WASHINGTON – The House approved a $1.9 trillion pandemic relief bill that was championed by President Joe Biden, the first step in providing another dose of aid to a weary nation as the measure now moves to a tense Senate.
“We have no time to waste,” Biden said at the White House after the House passage early Saturday. "We act now — decisively, quickly and boldly — we can finally get ahead of this virus. We can finally get our economy moving again. People in this country have suffered far too much for too long.”
The new president’s vision for infusing cash across a struggling economy to individuals, businesses, schools, states and cities battered by COVID-19 passed on a near party-line 219-212 vote. That ships the bill to the Senate, where Democrats seem bent on resuscitating their minimum wage push and fights could erupt over state aid and other issues.
Democrats said that mass unemployment and the half-million American lives lost are causes to act despite nearly $4 trillion in aid already spent fighting the fallout from the disease. GOP lawmakers, they said, were out of step with a public that polling finds largely views the bill favorably.
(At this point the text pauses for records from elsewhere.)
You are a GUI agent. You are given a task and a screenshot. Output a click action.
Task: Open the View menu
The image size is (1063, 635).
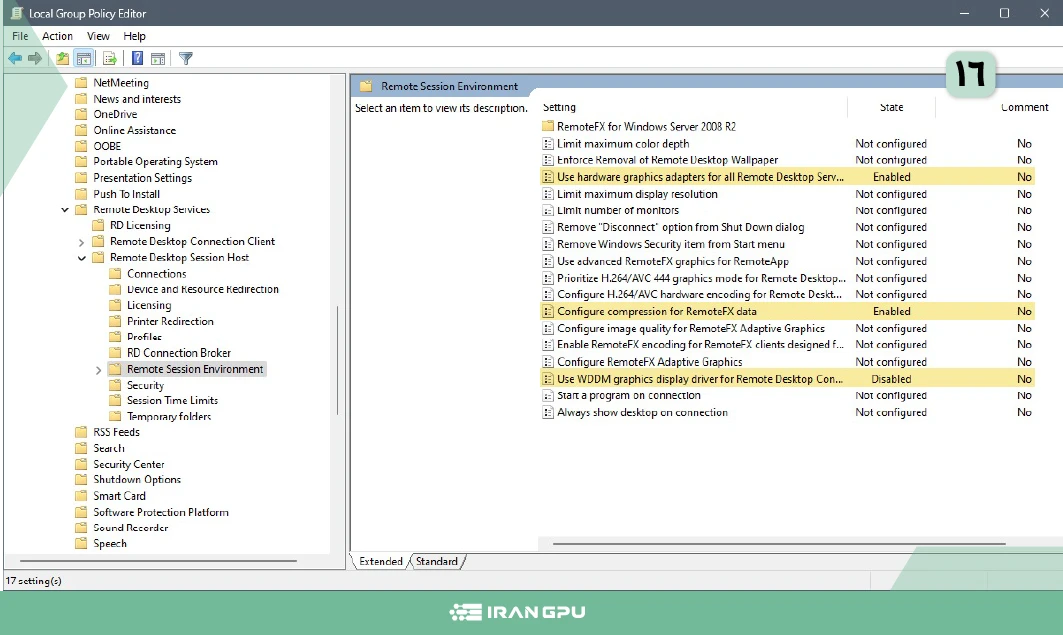tap(98, 36)
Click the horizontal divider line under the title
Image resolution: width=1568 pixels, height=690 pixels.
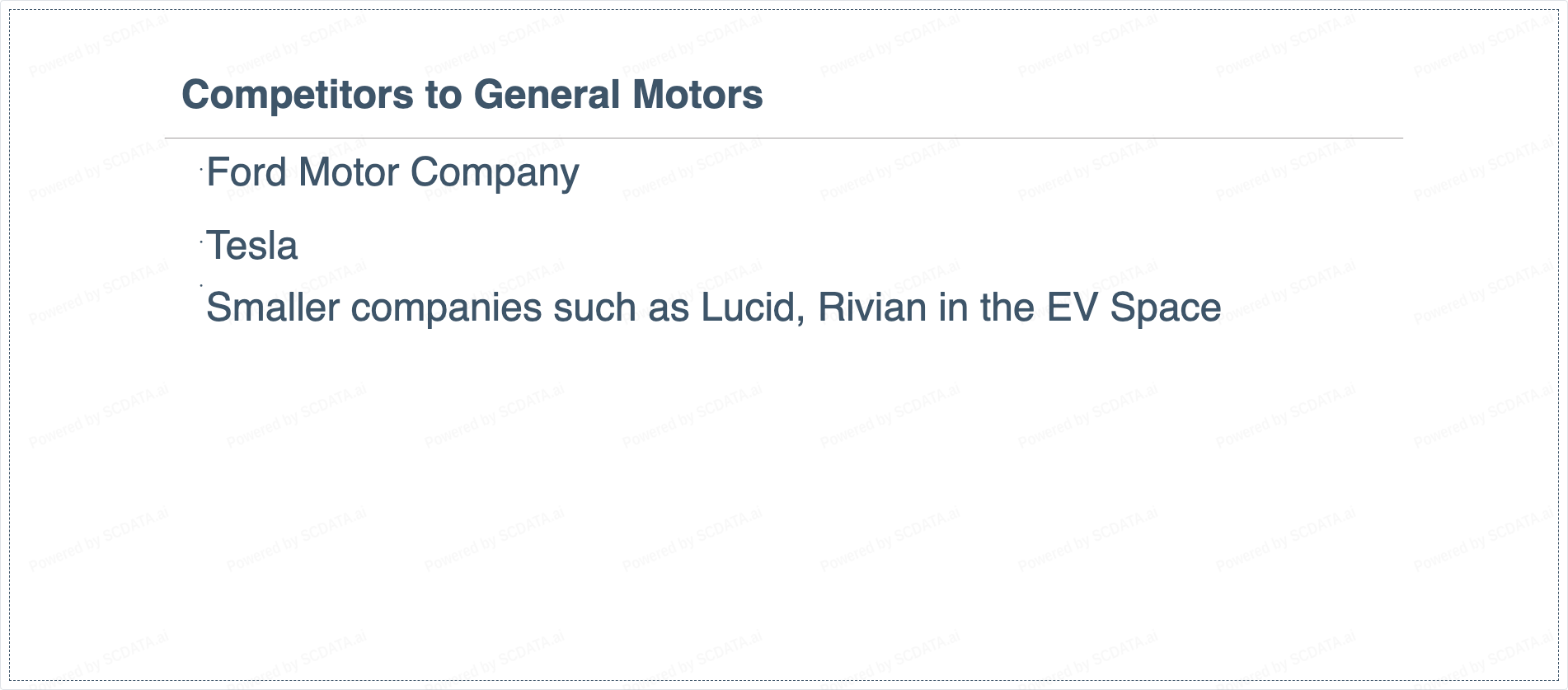pos(783,138)
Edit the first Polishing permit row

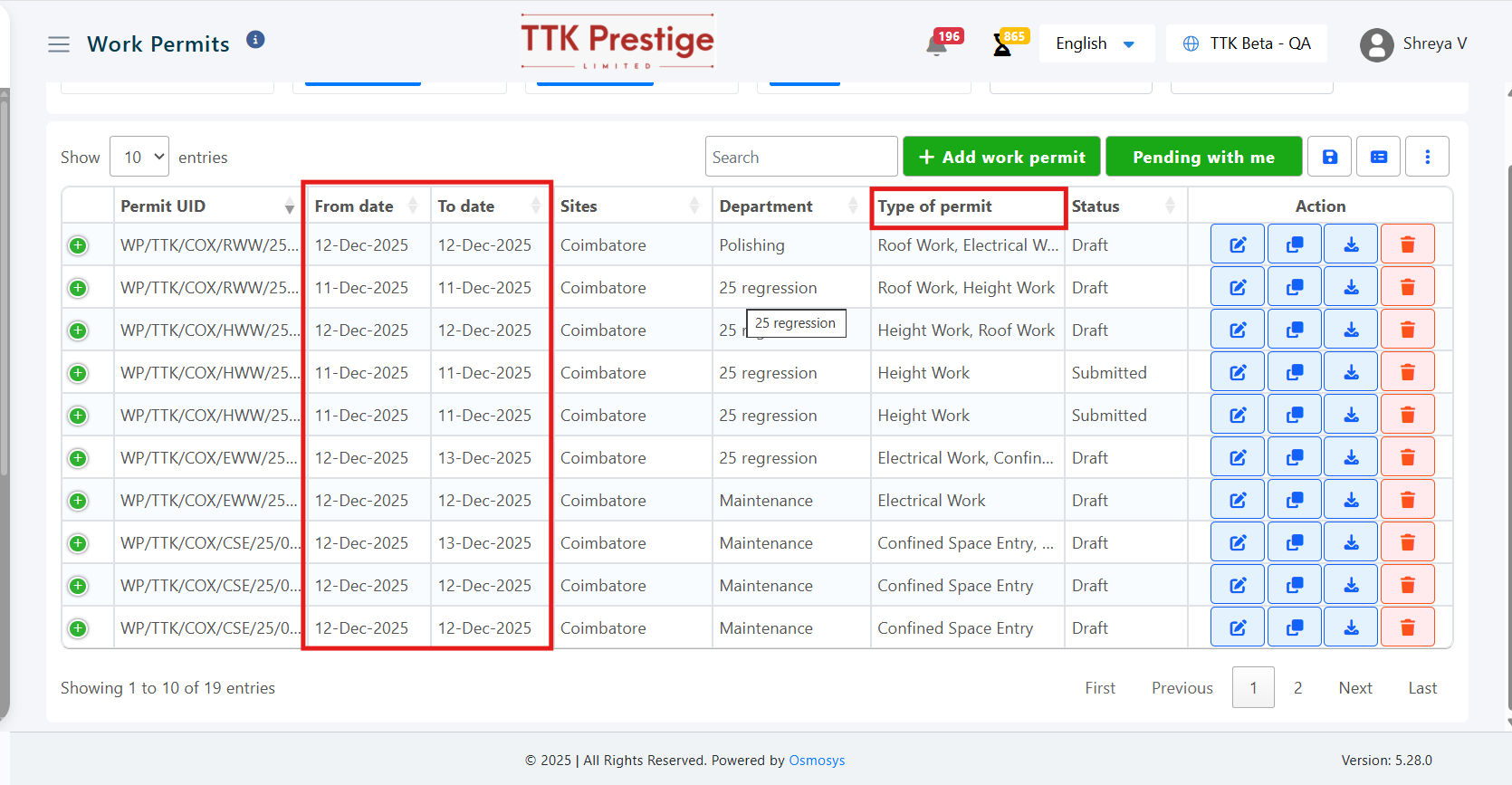coord(1237,244)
“I am a happy camper tonight," Rep. Maxine Waters, D-Calif., said Friday. “This is what America needs. Republicans, you ought to be a part of this. But if you're not, we're going without you."
Republicans said the bill was too expensive and said too few education dollars would be spent quickly to immediately reopen schools. They said it was laden with gifts to Democratic constituencies like labor unions and funneled money to Democratic-run states they suggested didn't need it because their budgets had bounced back.
“To my colleagues who say this bill is bold, I say it's bloated," said House Minority Leader Kevin McCarthy, R-Calif. “To those who say it's urgent, I say it's unfocused. To those who say it's popular, I say it is entirely partisan.”
The overall relief bill would provide $1,400 payments to individuals, extend emergency unemployment benefits through August and increase tax credits for children and federal subsidies for health insurance.